Diagnosis of health situation. Health status indicators. Child health.
Para testar a hipótese de que a população de baixo nível socioeconômico apresenta diferentes níveis de pobreza que repercutem em seu estado de saúde, foi realizado estudo transversal envolvendo 477 famílias de uma população urbana pobre residente na Vila Grande Cruzeiro, em Porto Alegre, RS, Brasil. O nível de pobreza dessas famílias foi medido por meio de um instrumento especialmente elaborado para populações urbanas pobres. Crianças oriundas de famílias vivendo em extrema pobreza (quartil inferior) apresentaram maior taxa de mortalidade infantil, menor peso de nascimento, maior número de internações hospitalares e maiores índices de desnutrição, além de pertencerem a famílias mais numerosas. A população de baixo nível socioeconômico mostrou-se heterogênea em relação a diferentes indicadores de saúde. Concluiu-se que a identificação de subgrupos mais vulneráveis numa população permite concentrar as ações de saúde entre os mais necessitados.
Diagnóstico da situação de saúde. Indicadores de saúde. Saúde infantil.
The health-disease process cannot be considered separately from the position an individual occupies in the biological, historical, or socioeconomic milieu. A relationship between poverty and deficient health has been observed throughout history, children being especially vulnerable to the deleterious effects of poverty and ignorance. When compared to children from privileged families, poor children present higher mortality10, 13, 24, are more frequently ill11, 15, 24, are born with a lower weight4, 25 and are more frequently malnourished1, 9, 24. The mechanisms by which poverty affects the health status are diverse and not fully understood.
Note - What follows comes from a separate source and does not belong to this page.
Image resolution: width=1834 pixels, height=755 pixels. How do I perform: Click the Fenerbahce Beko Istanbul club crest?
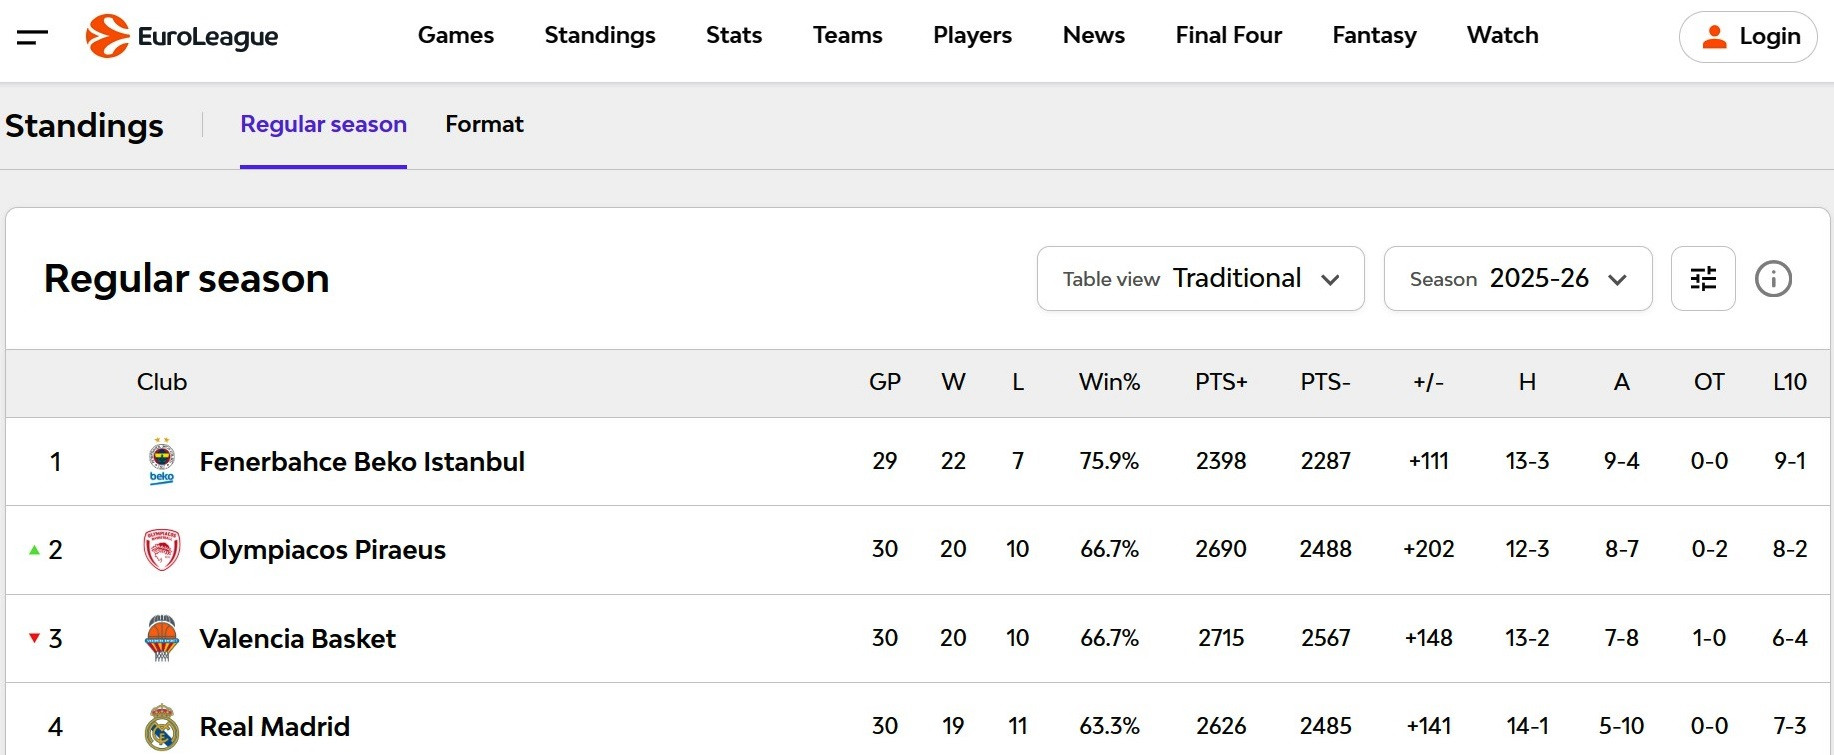(x=162, y=461)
It is known that there is a chain of different factors such as environmental and social conditions, behaviors and habits, exposure to preventive or medical care, psychological and immunological alterations, among others, which may interact through unknown paths23. Thus, individuals from the same families and communities would be expected to be at different levels of risk of becoming ill or dying even when sharing the same environment.
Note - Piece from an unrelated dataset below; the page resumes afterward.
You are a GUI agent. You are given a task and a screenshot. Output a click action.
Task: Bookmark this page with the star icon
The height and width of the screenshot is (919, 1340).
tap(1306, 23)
In Brazil, more than half the children and adolescents live in poverty and more than 25% live in extreme poverty7. Even though we know that poverty is a risk factor for greater morbidity and mortality, the limited resources available for health promotion and protection programs require priority to be given to certain groups in terms of health actions even within the poor population. As a contribution to the identification of more vulnerable children in poor urban populations, the objective of the present study was to test the hypothesis that the poor population presents different poverty levels which are reflected in their respective health status.
MATERIAL AND METHOD
A cross-sectional study was designed using a target population consisting of children aged one to five years from families living in well delineated areas of extreme poverty located in Vila Grande Cruzeiro, Porto Alegre, a city of approximately 1.5 million inhabitants. Vila Grande Cruzeiro is located approximately 6km from the center of town and has a population of 70,000 inhabitants, 57% of whom living in 29 areas of extreme poverty. The sample for the present study consisted of approximately 10% of the target population (n = 477) selected in two stages: 1) random selection of the areas to be visited; and 2) random selection of a child when the family had more than one in the age range considered. To complete the sample size, all dwellings in the first five clusters picked at random were visited. Of the 488 families eligible to participate in the study, only 11 were not included in the sample (four refusals and seven could not be contacted), with a total loss of 2.2%.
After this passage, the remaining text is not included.